___ INFORMATION SHOWN

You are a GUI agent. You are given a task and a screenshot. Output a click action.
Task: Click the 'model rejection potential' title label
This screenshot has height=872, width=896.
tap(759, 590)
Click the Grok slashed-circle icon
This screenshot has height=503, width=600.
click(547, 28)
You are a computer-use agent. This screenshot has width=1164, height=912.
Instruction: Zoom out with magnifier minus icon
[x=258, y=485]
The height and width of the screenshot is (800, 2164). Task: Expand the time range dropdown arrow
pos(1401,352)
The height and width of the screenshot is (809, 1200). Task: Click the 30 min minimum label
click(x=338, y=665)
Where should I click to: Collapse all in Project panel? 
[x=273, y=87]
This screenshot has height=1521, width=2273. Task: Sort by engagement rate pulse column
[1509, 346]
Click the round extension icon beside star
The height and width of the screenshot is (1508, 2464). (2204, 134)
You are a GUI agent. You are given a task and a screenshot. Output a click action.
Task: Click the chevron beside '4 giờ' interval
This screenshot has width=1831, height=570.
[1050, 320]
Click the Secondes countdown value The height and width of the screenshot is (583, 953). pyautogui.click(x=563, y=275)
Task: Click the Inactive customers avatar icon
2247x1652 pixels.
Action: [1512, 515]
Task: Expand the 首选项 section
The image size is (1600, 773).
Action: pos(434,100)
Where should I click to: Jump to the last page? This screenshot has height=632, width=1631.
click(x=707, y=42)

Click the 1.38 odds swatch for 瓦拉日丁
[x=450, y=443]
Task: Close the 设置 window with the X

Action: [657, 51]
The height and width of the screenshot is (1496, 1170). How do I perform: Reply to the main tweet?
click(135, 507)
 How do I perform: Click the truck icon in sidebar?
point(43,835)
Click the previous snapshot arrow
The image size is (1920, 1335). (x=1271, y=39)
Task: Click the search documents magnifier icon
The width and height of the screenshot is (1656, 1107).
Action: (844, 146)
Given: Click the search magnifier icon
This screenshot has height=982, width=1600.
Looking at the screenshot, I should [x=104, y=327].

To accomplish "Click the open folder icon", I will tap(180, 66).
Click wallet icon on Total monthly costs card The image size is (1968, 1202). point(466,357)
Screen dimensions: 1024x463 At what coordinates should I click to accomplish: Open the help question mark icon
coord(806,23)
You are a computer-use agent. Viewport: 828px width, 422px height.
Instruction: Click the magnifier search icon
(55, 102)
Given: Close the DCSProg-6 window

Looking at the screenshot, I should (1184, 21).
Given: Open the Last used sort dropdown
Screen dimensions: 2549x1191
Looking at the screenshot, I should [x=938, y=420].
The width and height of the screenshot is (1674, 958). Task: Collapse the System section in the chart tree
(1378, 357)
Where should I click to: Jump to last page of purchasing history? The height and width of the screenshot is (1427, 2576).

______

WHAT IS NEEDED: Rewrite everything from the start of the entries down to the line containing "Action: [1512, 515]", replacing "GUI agent" with "interface agent" and leaving all else unchanged.

CORRECT OUTPUT:
You are a interface agent. You are given a task and a screenshot. Output a click action.
Task: Click the 'model rejection potential' title label
This screenshot has height=872, width=896.
tap(759, 590)
Click the Grok slashed-circle icon
This screenshot has height=503, width=600.
click(547, 28)
You are a computer-use agent. This screenshot has width=1164, height=912.
Instruction: Zoom out with magnifier minus icon
[x=258, y=485]
The height and width of the screenshot is (800, 2164). Task: Expand the time range dropdown arrow
pos(1401,352)
The height and width of the screenshot is (809, 1200). Task: Click the 30 min minimum label
click(x=338, y=665)
Where should I click to: Collapse all in Project panel? 
[x=273, y=87]
This screenshot has height=1521, width=2273. Task: Sort by engagement rate pulse column
[1509, 346]
Click the round extension icon beside star
The height and width of the screenshot is (1508, 2464). (2204, 134)
You are a interface agent. You are given a task and a screenshot. Output a click action.
Task: Click the chevron beside '4 giờ' interval
This screenshot has width=1831, height=570.
[1050, 320]
Click the Secondes countdown value The height and width of the screenshot is (583, 953). pyautogui.click(x=563, y=275)
Task: Click the Inactive customers avatar icon
2247x1652 pixels.
Action: [1512, 515]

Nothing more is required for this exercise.